Bei aller Vorsicht - in den vergangenen Jahren wurden auch Grenzen der Sicherheitsüberprüfungen deutlich. Denn es werden eben nicht alle außerdienstlichen Aktivitäten mit Risikopotenzial bekannt. Da war beispielsweise ein Mitarbeiter des Bundesamtes für Verfassungsschutz (BfV), der Islamisten beobachten sollte.
Was in der Behörde niemand ahnte: Der Mann war selbst zum Islam konvertiert und hatte sich offenbar radikalisiert. In einem Online-Chat prahlte er damit, Verfassungsschützer zu sein, schwadronierte von einem möglichen Anschlag auf die BfV-Zentrale. Er flog auf, weil sein Chatpartner kein gleichgesinnter Islamist, sondern ein verdeckt ermittelnder Verfassungsschutzkollege war.
Vermehrte Überprüfung von Social-Media-Aktivitäten
Im BKA gab es einen Fall, der ebenfalls für Gesprächsstoff innerhalb der Behörde sorgte: Eine Sekretärin der Leitung soll nebenbei als Escort gearbeitet haben. Die Behörde erfuhr erst davon, als die Frau von Kollegen angeschwärzt wurde, die ihr Angebot im Internet entdeckt hatten. Beim Bundesamt für Migration und Flüchtlinge (BAMF) wiederum war ein Mitarbeiter mit der Rückführung von Asylbewerbern befasst, der von Sicherheitsbehörden längst als Rechtsextremist eingestuft worden war.
Solche Vorfälle haben zu Nachjustierungen bei den Sicherheitsüberprüfungen geführt. Zum Teil wird jetzt geschaut, in welchem Zusammenhang Personen im Internet auftauchen, was sie dort schreiben oder mit wem sie vernetzt sind. Solche Online-Recherchen gelten als sehr aufwendig, aber durchaus ergiebig. Öffentlich einsehbare Bereiche von sozialen Netzwerken sind kein Tabu mehr. Unter bestimmten Voraussetzungen müssen Social-Media-Konten angegeben werden.

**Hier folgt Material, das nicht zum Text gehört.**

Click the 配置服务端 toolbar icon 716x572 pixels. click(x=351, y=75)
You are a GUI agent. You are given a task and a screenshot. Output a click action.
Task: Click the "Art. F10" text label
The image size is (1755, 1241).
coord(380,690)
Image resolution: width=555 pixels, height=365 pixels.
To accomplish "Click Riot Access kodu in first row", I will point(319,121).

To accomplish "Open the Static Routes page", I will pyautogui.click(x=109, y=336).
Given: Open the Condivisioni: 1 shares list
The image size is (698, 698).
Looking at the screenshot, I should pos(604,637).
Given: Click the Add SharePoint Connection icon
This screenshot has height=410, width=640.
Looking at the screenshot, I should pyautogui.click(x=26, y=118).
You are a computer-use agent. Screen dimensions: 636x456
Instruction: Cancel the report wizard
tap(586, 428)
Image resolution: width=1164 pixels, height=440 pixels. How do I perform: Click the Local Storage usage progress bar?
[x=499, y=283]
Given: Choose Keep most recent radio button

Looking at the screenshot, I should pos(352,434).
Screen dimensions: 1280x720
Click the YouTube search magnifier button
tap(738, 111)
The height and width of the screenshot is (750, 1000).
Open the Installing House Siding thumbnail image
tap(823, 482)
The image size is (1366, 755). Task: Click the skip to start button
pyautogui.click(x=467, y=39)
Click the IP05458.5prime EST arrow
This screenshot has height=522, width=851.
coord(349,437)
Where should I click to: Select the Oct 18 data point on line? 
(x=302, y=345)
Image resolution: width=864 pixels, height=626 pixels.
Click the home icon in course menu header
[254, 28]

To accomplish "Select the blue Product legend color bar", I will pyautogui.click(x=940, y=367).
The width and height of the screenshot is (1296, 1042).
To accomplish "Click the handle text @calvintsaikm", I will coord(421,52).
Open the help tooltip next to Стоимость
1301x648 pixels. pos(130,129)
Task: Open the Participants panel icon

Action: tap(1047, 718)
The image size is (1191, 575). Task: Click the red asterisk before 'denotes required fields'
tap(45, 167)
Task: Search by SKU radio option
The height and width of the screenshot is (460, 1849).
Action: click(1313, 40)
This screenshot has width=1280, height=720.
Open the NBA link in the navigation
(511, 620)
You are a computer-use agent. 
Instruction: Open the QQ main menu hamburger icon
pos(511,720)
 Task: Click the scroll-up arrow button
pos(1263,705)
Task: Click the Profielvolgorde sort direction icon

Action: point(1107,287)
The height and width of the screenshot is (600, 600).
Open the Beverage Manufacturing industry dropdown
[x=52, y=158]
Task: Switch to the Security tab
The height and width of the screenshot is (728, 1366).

Im Geschäftsbereich des Bundesverteidigungsministeriums wurde im vergangenen Jahr sogar eine neue Prüfstufe eingeführt - die auch "SÜ 4" genannt wird. Mit besonders strengen Digital-Checks, und Wiederholungsprüfungen alle fünf statt zehn Jahre. Es ist eine Reform, die vielleicht auch bald beim BND Einzug halten könnte. Das für den Auslandsnachrichtendienst zuständige Kanzleramt wollte sich zu möglichen Fehlern oder Reformen offiziell jedenfalls nicht äußern.
In den USA, die ebenfalls mit hohen Prüfzahlen und langen Verfahren ringen, vertraut man auf ein weiteres Instrument: Per Lügendetektor wird die Verlässlichkeit von Polizisten und Geheimdienstlern geprüft. Dabei geht es weniger um konkrete Fragestellungen - sondern um mögliche Auffälligkeiten, denen man dann weiter nachgeht. Fest steht jedoch: Mitarbeiter, die später als Verräter enttarnt wurden, hatten zuvor den Lügendetektor ausgetrickst.
In Deutschland wird der Lügendetektor bislang nicht eingesetzt; das Verfahren gilt vielen Sicherheitsexperten als unwissenschaftlich, zu hoch sei die Fehlerquote. Viele Überprüfte würden nicht bestehen - obwohl sie wahrheitsgemäß antworten.